Set problem: Please copy word for word the passage from the woodworking thread on finger joints and box joints, starting at "Am I right or" and ending at "used them identically.".

Source extract:
--*--

# What's the difference between finger joints and box joints?



## utwoodhacker (Feb 23, 2015)

I've had discussions with a buddy of mine about this topic. He says that these two joints are one in the same. He's more experienced than I am, but I don't think he's correct on this topic. I see both sides mentioned all over the internet. Someone took the liberty of posting on wikipedia that they are the same.

Am I right or am I wrong on this one? BTW, it really doesn't matter to me if I'm wrong. It's just that I don't think I am and well, you know how a debate can go with a buddy that always thinks he's right.


----------



## ADHDan (Aug 17, 2012)

I've always used them identically.

What do you think is the difference between them?


----------



## crank49 (Apr 7, 2010)

/Users/tawana/Downloads/vertfingjnt.jpg
This is what I call a finger joint.
/Users/tawana/Downloads/WoodJointsTT8.jpg
And this is what I call a box joint.
I have heard people refer to the latter as a finger joint but never the other way around.


----------



## crank49 (Apr 7, 2010)

Well, can't get this MAC to post images, but the following post shows what I was trying to show.
Finger joints are to splice boards and box joints make corners.


----------



## JayT (May 6, 2012)

A lot of people use the terms interchangeably to refer to the corner joint. Personally, I call those corners a box joint and use finger joint to refer to the similar technique used to scarf two pieces together to form a longer piece, like this:










Don't know if the way I use the terms is correct, but it at least keeps the different techniques and applications separate in my head.


----------



## jakep_82 (Feb 1, 2012)

My take on it is that all box joints are finger joints, but not all finger joints are box joints.


----------



## ADHDan (Aug 17, 2012)

> My take on it is that all box joints are finger joints, but not all finger joints are box joints.
> 
> - jakep_82


Whether or not this is dictionary-definition true, I really like this answer.

Edit: perhaps I have been wrong all this time; I never really thought about using the term finger joints for end-to-end scarfing, but it makes sense.


----------



## JayT (May 6, 2012)

> My take on it is that all box joints are finger joints, but not all finger joints are box joints.
> 
> - jakep_82
> 
> ...

--*--

Provided material:
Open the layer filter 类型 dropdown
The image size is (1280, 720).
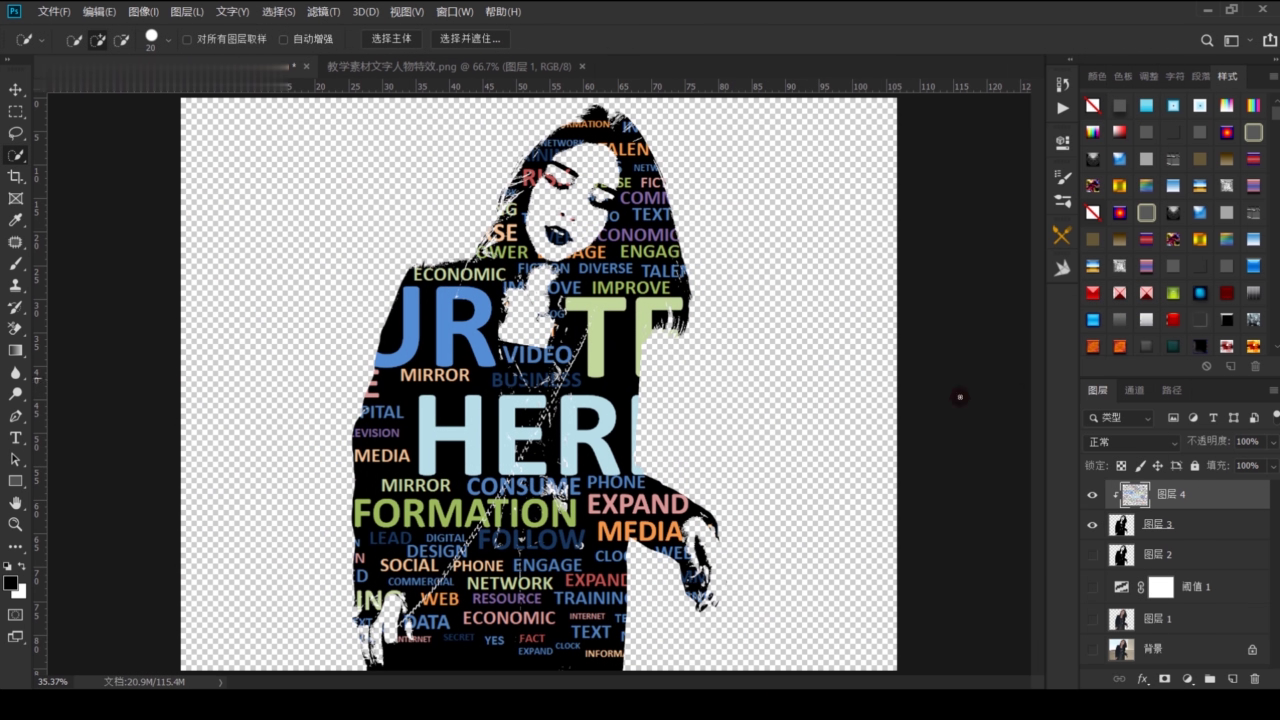[1120, 418]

--*--

Reply:
Am I right or am I wrong on this one? BTW, it really doesn't matter to me if I'm wrong. It's just that I don't think I am and well, you know how a debate can go with a buddy that always thinks he's right.


----------



## ADHDan (Aug 17, 2012)

I've always used them identically.